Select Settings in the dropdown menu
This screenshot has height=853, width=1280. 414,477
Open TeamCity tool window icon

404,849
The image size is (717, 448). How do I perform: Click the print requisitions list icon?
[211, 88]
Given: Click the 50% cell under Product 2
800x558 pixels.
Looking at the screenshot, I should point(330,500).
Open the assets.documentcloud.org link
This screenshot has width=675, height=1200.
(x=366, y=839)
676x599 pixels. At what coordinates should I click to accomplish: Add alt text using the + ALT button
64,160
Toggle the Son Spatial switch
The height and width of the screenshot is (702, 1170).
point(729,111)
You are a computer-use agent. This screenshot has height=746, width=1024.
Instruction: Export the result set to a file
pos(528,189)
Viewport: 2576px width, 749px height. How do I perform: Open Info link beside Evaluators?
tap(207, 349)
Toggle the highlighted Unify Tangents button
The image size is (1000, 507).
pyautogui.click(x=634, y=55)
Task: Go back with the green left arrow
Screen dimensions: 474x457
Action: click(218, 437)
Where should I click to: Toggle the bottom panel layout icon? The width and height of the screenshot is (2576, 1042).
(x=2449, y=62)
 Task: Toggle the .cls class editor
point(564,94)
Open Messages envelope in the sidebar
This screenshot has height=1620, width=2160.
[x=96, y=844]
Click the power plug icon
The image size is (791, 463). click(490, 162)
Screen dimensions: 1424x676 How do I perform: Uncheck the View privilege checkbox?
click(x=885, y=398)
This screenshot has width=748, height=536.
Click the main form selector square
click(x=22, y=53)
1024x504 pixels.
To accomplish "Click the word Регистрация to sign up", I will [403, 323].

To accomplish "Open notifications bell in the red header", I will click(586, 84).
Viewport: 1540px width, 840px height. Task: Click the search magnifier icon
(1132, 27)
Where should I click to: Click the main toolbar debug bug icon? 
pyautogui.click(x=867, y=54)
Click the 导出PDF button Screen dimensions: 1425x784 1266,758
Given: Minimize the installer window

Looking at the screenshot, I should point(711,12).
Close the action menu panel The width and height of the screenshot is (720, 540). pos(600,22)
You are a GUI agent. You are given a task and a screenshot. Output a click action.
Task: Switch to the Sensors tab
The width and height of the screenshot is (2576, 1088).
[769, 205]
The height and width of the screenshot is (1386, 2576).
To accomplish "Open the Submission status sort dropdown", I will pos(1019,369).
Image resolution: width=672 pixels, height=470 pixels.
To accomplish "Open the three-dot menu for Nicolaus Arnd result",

#### [Work instructions]
Copy out every one of the records above word for word, changing nothing.

#### [Result for this exercise]
Select Settings in the dropdown menu
This screenshot has height=853, width=1280. 414,477
Open TeamCity tool window icon

404,849
The image size is (717, 448). How do I perform: Click the print requisitions list icon?
[211, 88]
Given: Click the 50% cell under Product 2
800x558 pixels.
Looking at the screenshot, I should point(330,500).
Open the assets.documentcloud.org link
This screenshot has width=675, height=1200.
(x=366, y=839)
676x599 pixels. At what coordinates should I click to accomplish: Add alt text using the + ALT button
64,160
Toggle the Son Spatial switch
The height and width of the screenshot is (702, 1170).
point(729,111)
You are a computer-use agent. This screenshot has height=746, width=1024.
Instruction: Export the result set to a file
pos(528,189)
Viewport: 2576px width, 749px height. How do I perform: Open Info link beside Evaluators?
tap(207, 349)
Toggle the highlighted Unify Tangents button
The image size is (1000, 507).
pyautogui.click(x=634, y=55)
Task: Go back with the green left arrow
Screen dimensions: 474x457
Action: click(218, 437)
Where should I click to: Toggle the bottom panel layout icon? The width and height of the screenshot is (2576, 1042).
(x=2449, y=62)
 Task: Toggle the .cls class editor
point(564,94)
Open Messages envelope in the sidebar
This screenshot has height=1620, width=2160.
[x=96, y=844]
Click the power plug icon
The image size is (791, 463). click(490, 162)
Screen dimensions: 1424x676 How do I perform: Uncheck the View privilege checkbox?
click(x=885, y=398)
This screenshot has width=748, height=536.
Click the main form selector square
click(x=22, y=53)
1024x504 pixels.
To accomplish "Click the word Регистрация to sign up", I will [403, 323].

To accomplish "Open notifications bell in the red header", I will click(586, 84).
Viewport: 1540px width, 840px height. Task: Click the search magnifier icon
(1132, 27)
Where should I click to: Click the main toolbar debug bug icon? 
pyautogui.click(x=867, y=54)
Click the 导出PDF button Screen dimensions: 1425x784 1266,758
Given: Minimize the installer window

Looking at the screenshot, I should point(711,12).
Close the action menu panel The width and height of the screenshot is (720, 540). pos(600,22)
You are a GUI agent. You are given a task and a screenshot. Output a click action.
Task: Switch to the Sensors tab
The width and height of the screenshot is (2576, 1088).
[769, 205]
The height and width of the screenshot is (1386, 2576).
To accomplish "Open the Submission status sort dropdown", I will pos(1019,369).
Image resolution: width=672 pixels, height=470 pixels.
To accomplish "Open the three-dot menu for Nicolaus Arnd result",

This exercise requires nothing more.